Companies have become very mindful of their cost structure and are seeking more value from their IT spending. They demand clear and high ROIs. And an easy way to get a high ROI, is to spend fewer dollars, rather than purchasing from cybersecurity companies that have it as part of their growth strategy to consistently upsell you more products over time. Again, be sure to read my SentinelOne analysis to see the contrast.
Fundamentally, the commentary I hear from cyber companies is about vendor consolidation. Companies want to simplify their cyber security architectures. On this note, here’s a quote from the earnings call:
On the macro front, customers anticipate that global growth may slow. Some are grappling with rising capital costs and are watching their bottom lines more closely. This means looking for efficiencies in their business. Within cyber security, complex architectures, and long vendor rosters have come into focus, and many customers see this as an opportunity to simplify and drive consolidation.
Simply put, Palo Alto Networks is well-placed to benefit from a secular demand for platformization. Arora continues:
We have the opportunity to do the security what we have seen done in financial software, HR software, or CRM where customers have adapted to platforms due to the inherently superior benefits from data integrity, integration, seamlessness, and outcome orientation.
Customers want ”one-true” source for their cybersecurity needs. Customers don’t want to spend money on many best-of-the-breed offerings, rather there’s a continued momentum towards vendor consolidation and platformization.

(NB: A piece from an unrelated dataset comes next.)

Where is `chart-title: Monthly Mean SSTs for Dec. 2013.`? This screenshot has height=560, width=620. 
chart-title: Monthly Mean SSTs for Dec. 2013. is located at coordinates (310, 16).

Revenue Growth Rates Ticking Along at 20% CAGR
The guidance for fiscal Q4 2023, starting this quarter, points to around 25-27% CAGR.

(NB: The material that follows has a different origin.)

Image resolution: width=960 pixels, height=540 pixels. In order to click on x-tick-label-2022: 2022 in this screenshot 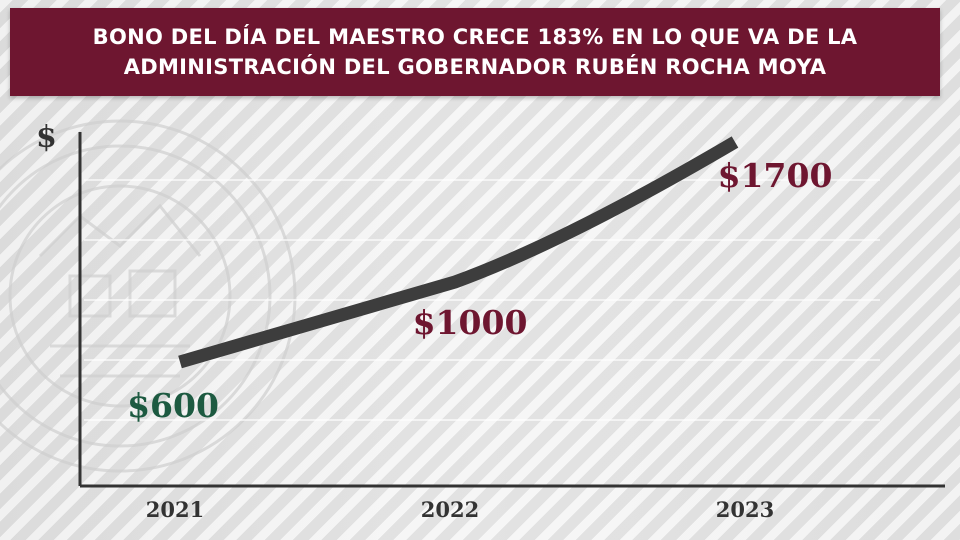, I will do `click(450, 510)`.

This is less than the pace at which Palo Alto was growing in the prior full year. But given the overall macro environment, I believe that this pace of growth is compelling.
What’s more, Palo Alto’s future growth will come from its Next-Generation Security platform (”NGS”).

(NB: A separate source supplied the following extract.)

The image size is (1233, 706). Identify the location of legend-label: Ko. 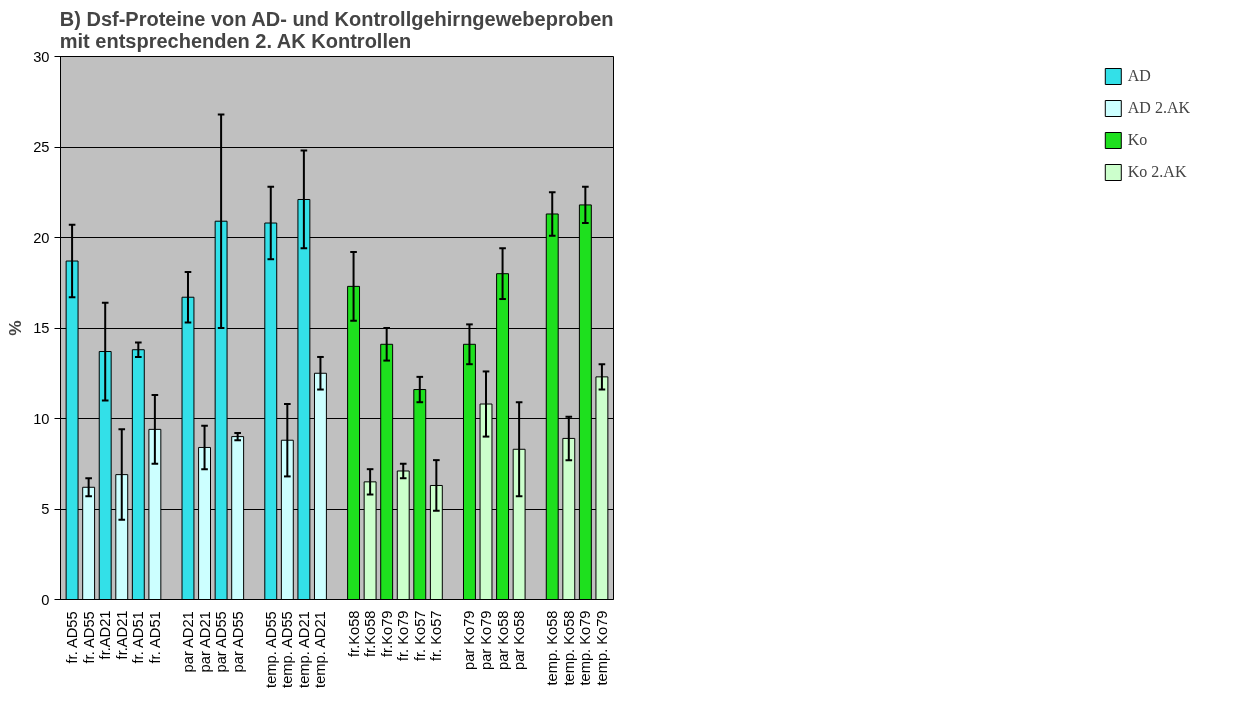
(1138, 140).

Palo Alto Networks Next-Generation Security portfolio includes firewalls, endpoint protection, and cloud security.
As you see above, Palo Alto’s NGS portfolio continues to grow at 60% y/y and has annual recurring revenues of $2.6 billion. These are really not small numbers.
Case in point, growing to $2.6 billion in revenues at a very rapid rate shows the demand for Palo Alto’s NGS portfolio. And it’s clearly resonating with customers, as you can see here:
Large enterprises spending several millions on Palo Alto continue to rapidly grow.
Focused on Free Cash Flows
A strong balance sheet allows us to accommodate customers, while we maximize our medium-term cash flow. (Palo Alto Networks CEO Nikesh Arora)
I’ve touched on this throughout, I wanted to invest in a cybersecurity company that is highly profitable.
During the earnings call, Palo Alto Networks updated investors that its fiscal 2023 operating margins of 23% are the baseline from which Palo Alto Networks will grow in fiscal 2024.
Meaning that profitability will continue to tick higher next fiscal year, starting August.
The Bottom Line
I won’t make the argument that absolutely everything is perfect within cybersecurity. Indeed, I hope I have given you plenty of food for thought and how nuance is required here.
There continues to be a restrictive environment for cyber security companies. While companies are keen to protect their operations from malware and cyberattacks, companies are also very price-conscious.
My argument is to think about Palo Alto Networks as a slow and steady compounder. The stock is not too expensive. Yes, I know that it’s not growing as fast as the other players in space, but again, you are not asked to pay up for the growth either.